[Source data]
────────────────────

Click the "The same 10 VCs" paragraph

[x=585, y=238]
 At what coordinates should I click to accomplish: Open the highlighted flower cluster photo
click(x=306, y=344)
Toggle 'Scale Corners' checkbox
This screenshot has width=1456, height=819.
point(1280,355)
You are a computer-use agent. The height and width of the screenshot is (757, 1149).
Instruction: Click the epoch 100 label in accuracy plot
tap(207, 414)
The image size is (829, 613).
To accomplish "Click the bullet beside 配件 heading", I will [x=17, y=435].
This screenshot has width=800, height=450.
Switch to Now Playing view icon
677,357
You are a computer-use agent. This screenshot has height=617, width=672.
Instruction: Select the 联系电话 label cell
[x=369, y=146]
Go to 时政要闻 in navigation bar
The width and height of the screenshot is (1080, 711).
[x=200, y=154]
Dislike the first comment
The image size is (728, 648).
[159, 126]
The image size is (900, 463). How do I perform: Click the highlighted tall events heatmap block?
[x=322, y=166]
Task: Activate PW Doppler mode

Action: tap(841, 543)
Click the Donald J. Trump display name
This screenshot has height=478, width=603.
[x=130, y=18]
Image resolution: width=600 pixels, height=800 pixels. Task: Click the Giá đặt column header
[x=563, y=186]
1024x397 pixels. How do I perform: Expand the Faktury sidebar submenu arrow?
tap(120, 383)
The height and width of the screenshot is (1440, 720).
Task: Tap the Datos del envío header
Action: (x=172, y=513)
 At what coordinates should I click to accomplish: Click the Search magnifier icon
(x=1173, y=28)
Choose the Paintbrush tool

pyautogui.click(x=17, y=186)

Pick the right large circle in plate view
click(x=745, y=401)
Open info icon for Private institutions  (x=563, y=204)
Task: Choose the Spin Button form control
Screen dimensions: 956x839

────────────────────

* Work task
Whenever a line above includes "agent", copy it in full.

* Answer box
You are a computer-use agent. The height and width of the screenshot is (757, 1149).
You are a computer-use agent. This screenshot has height=617, width=672.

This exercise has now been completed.